The lessons of Tate Modern’s recent Olafur Eliasson blockbuster, he says, “was that nobody could see anything for the crush. Our exhibitions are overcrowded, our expectations sated. People say there are too many works in a show, or they’ve seen the work elsewhere. I will never forget seeing the Tutankhamun show as a boy: it astonished me, all this art coming from somewhere else in the world. There must be a brake on the system now; we must revive the sense of what makes shows so special.”

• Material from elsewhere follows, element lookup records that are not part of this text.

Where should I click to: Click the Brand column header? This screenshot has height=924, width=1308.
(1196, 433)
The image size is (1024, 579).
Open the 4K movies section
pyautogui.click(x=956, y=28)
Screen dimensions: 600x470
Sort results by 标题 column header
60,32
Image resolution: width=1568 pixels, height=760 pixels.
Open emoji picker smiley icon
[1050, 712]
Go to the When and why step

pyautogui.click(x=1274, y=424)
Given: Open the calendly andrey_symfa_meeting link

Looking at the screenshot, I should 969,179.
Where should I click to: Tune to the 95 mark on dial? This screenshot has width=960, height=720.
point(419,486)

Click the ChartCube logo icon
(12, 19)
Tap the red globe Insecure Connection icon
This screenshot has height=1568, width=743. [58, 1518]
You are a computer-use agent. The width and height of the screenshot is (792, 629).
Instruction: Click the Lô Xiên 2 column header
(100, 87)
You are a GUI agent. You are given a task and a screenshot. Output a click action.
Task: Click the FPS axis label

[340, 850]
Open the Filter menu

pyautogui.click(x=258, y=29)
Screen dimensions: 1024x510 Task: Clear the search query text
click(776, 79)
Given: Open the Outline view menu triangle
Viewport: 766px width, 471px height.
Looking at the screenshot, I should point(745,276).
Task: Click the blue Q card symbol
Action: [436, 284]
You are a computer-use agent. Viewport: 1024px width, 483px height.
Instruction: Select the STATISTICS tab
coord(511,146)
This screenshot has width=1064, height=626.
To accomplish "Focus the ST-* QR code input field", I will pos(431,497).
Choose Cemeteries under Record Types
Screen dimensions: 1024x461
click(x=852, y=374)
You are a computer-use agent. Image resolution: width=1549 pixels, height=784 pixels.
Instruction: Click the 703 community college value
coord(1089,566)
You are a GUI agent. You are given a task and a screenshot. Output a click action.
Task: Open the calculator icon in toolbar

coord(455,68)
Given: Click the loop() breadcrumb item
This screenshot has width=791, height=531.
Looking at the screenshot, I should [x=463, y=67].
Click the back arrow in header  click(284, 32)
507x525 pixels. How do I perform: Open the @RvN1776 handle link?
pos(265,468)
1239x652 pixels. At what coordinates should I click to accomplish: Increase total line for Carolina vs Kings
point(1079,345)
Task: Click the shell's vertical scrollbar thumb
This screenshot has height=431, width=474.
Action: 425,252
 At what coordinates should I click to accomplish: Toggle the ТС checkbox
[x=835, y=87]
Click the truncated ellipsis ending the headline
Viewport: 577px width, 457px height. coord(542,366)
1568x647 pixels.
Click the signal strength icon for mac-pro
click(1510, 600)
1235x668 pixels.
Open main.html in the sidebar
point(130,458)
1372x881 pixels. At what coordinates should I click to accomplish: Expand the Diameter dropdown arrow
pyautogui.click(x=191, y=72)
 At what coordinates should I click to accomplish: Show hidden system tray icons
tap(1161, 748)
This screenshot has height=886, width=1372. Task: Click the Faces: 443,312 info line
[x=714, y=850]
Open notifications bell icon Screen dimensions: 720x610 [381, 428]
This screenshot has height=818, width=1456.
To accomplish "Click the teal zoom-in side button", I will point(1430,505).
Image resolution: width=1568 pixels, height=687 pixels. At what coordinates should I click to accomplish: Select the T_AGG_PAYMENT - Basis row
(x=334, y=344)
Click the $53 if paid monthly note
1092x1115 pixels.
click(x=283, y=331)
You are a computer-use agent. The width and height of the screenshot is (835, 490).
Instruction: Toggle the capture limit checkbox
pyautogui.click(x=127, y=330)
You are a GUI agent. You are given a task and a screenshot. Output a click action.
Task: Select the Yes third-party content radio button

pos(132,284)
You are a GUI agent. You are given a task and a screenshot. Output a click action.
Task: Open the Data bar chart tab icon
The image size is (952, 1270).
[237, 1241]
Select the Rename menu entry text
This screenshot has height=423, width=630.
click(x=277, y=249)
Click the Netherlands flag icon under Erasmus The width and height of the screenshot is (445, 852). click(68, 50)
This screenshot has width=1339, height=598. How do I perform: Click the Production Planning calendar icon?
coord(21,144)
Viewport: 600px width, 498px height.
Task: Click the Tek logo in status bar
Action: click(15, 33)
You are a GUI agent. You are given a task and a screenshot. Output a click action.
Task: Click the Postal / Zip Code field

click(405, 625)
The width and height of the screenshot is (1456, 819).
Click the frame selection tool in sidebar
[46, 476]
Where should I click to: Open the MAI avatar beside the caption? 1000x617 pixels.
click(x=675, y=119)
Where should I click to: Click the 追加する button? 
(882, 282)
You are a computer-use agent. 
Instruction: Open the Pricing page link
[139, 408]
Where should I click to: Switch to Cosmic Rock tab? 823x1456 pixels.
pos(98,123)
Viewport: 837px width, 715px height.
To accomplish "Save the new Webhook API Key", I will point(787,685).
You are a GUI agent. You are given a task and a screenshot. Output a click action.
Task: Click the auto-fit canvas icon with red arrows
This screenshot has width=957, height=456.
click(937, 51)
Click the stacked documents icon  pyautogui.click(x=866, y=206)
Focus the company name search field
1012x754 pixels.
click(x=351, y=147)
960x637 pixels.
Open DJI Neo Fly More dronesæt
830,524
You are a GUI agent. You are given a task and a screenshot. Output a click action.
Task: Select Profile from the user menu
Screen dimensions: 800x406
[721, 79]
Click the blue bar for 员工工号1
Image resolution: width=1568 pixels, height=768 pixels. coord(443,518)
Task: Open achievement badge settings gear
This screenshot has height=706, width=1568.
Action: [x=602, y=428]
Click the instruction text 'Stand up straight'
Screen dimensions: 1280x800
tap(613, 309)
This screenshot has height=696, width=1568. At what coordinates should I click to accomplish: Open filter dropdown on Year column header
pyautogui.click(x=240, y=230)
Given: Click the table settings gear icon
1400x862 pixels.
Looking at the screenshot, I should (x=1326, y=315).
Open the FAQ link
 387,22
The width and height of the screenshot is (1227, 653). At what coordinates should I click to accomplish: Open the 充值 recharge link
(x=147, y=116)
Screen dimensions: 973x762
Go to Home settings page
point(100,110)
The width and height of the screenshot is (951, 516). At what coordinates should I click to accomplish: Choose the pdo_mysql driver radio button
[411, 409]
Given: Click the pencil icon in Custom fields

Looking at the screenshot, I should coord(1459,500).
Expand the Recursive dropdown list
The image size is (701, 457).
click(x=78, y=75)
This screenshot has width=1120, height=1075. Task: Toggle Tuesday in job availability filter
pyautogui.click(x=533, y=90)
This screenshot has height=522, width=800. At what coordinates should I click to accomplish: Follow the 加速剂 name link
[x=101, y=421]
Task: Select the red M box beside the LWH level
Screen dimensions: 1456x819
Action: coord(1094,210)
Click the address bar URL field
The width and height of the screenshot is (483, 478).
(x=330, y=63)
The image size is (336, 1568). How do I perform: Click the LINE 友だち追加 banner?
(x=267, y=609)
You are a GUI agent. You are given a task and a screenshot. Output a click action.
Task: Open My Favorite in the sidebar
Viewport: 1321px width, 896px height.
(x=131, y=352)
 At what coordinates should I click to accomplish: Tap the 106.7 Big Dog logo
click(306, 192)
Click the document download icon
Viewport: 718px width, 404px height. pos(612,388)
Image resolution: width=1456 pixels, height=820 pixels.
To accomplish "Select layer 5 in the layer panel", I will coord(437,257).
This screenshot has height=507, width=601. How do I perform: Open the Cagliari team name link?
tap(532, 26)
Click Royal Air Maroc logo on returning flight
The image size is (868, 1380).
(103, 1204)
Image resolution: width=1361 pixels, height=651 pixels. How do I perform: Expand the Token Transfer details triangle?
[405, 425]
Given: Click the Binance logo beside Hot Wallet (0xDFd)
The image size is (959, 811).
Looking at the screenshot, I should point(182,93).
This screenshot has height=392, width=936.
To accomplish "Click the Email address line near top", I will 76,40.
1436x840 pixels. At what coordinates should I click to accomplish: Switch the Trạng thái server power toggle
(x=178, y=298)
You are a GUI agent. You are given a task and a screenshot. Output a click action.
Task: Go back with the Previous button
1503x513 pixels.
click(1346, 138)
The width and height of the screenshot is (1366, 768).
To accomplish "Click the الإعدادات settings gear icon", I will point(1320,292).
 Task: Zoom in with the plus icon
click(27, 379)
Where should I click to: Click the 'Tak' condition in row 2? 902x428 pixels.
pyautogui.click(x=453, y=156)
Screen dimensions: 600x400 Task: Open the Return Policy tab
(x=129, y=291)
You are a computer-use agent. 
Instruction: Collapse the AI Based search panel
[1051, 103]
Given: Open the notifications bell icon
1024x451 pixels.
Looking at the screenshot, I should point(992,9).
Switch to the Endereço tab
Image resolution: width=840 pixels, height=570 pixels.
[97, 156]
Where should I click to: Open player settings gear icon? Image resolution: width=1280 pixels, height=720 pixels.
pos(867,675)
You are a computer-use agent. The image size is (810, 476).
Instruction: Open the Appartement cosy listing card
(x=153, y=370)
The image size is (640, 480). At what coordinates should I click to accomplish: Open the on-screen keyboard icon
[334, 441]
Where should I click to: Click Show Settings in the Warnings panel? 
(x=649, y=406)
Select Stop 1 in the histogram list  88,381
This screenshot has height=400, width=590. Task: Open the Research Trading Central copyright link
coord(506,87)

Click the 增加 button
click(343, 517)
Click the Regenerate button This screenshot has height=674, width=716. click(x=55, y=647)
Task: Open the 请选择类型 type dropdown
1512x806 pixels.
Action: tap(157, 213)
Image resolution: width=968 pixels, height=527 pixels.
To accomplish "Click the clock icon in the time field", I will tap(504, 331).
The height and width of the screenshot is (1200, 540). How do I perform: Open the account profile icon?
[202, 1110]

In the meantime, the world is coming into art on a human scale. Artists commemorate the dead or portray the medics who tried to save them. Mark Wallinger, Turner prize winner, walks Soho with an iPhone. “I take photographs and film within the radius of my daily exercise. There really is only one subject and on the street I feel I am engaged in some way with the mass experience of lockdown.” His image of a veiled woman disappearing down an entirely deserted Oxford Street pictures reality as a world of ghosts.